If you haven't gotten your tickets yet for World Youth Day, don't delay. Here's an article from The Tidings. The liturgical dance ensemble (ensemble mind you) from Marymount Catholic School in the diocese of Los Angeles is preparing a dance number to be performed after Communion of course. Their accompaniment will be to a song by Destiny's Child, "Stand Up for Love" (an obvious choice if I may say so). And their reasons for dancing are thus:
"I like it because it is a way to express yourself other than in using words or writing," says Kristen Partipilo, student captain of the ensemble, who danced at Youth Day 2005 and before last year had danced off and on since kindergarten. "You can become in touch with yourself and who you are and just find inner tranquility."
and another student
"It wasn't like performing in any other setting. All those people really respected who you were."
Pope Benedict's views on dance (written when he was Cardinal Ratzinger):
Dancing is not a form of expression for the Christian liturgy. In about the third century, there was an attempt in certain Gnostic-Docetic circles to introduce it into the liturgy. For these people, the Crucifixion was only an appearance. . . . Dancing could take the place of the liturgy of the Cross, because, after all, the Cross was only an appearance. The cultic dances of the different religions have different purposes - incantation, imitative magic, mystical ecstasy - none of which is compatible with the essential purpose of the liturgy as the "reasonable sacrifice". It is totally absurd to try to make the liturgy "attractive" by introducing dancing pantomimes (wherever possible performed by professional dance troupes), which frequently (and rightly, from the professionals' point of view) end with applause.

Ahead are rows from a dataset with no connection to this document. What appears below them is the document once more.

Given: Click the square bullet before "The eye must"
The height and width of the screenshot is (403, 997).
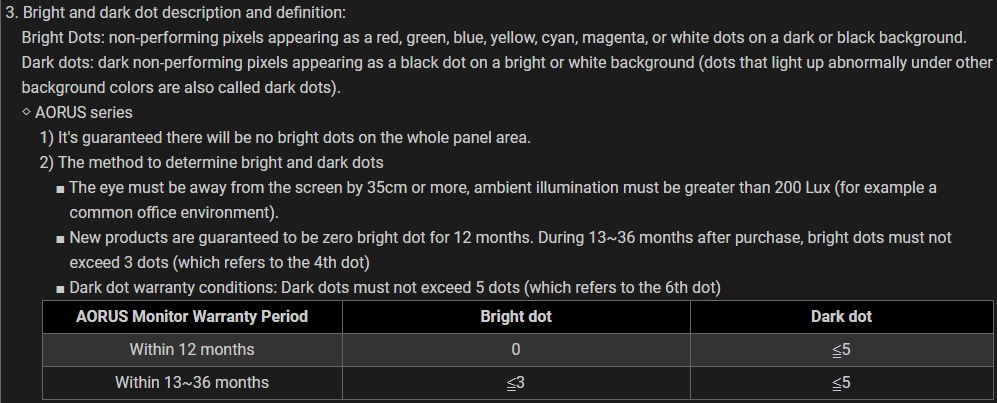Looking at the screenshot, I should tap(62, 188).
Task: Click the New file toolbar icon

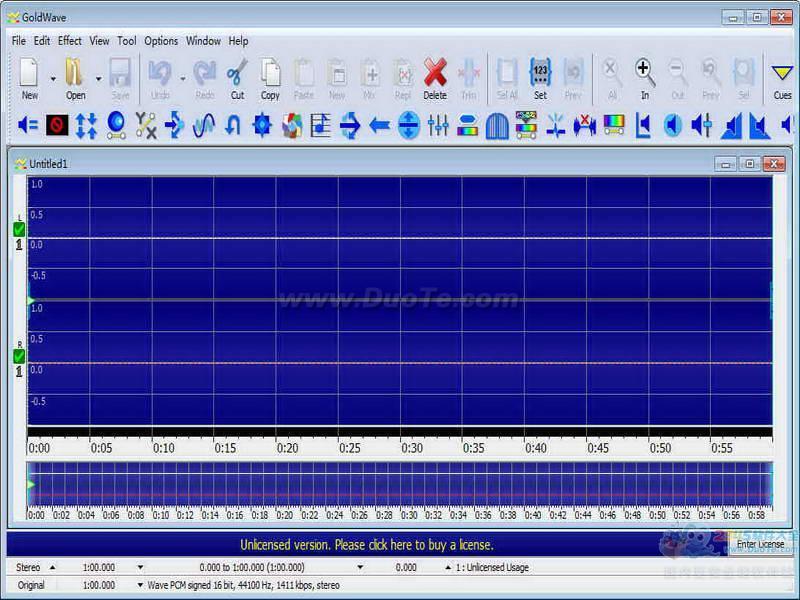Action: pos(30,78)
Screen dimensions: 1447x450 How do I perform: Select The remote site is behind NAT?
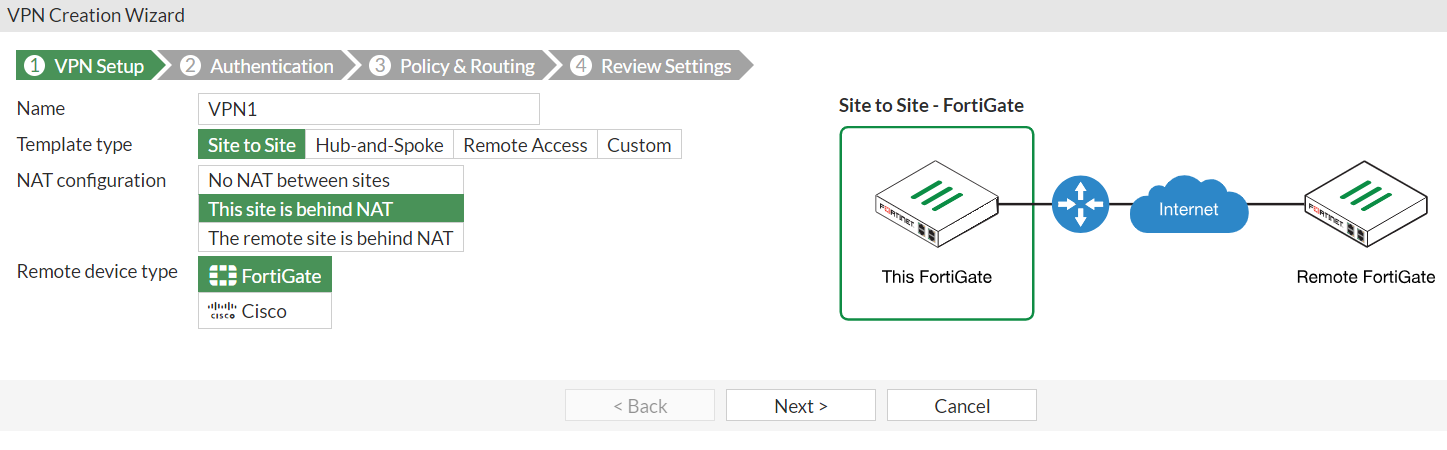pyautogui.click(x=331, y=238)
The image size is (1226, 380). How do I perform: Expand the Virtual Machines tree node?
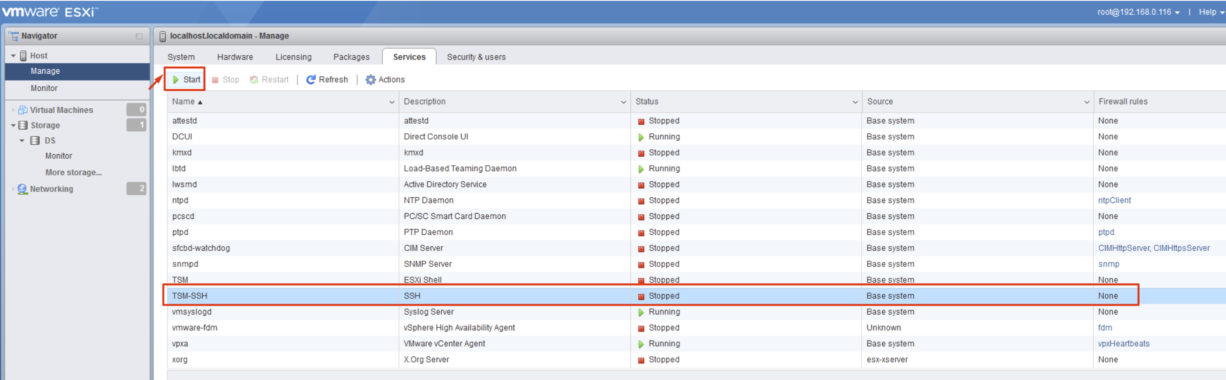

Wherever applause breaks out in the liturgy because of some human achievement, it is a sure sign that the essence of liturgy has totally disappeared and been replaced by a kind of religious entertainment. Such attraction fades quickly - it cannot compete in the market of leisure pursuits, incorporating as it increasingly does various forms of religious titillation.
Do you think the placement of the performance and the choice of the song has ANY BEARING on the current dispute about kneeling after Communion. That's the problem with Traditionalists- we see conspiracies everywhere. Probably just a very strange coincidence.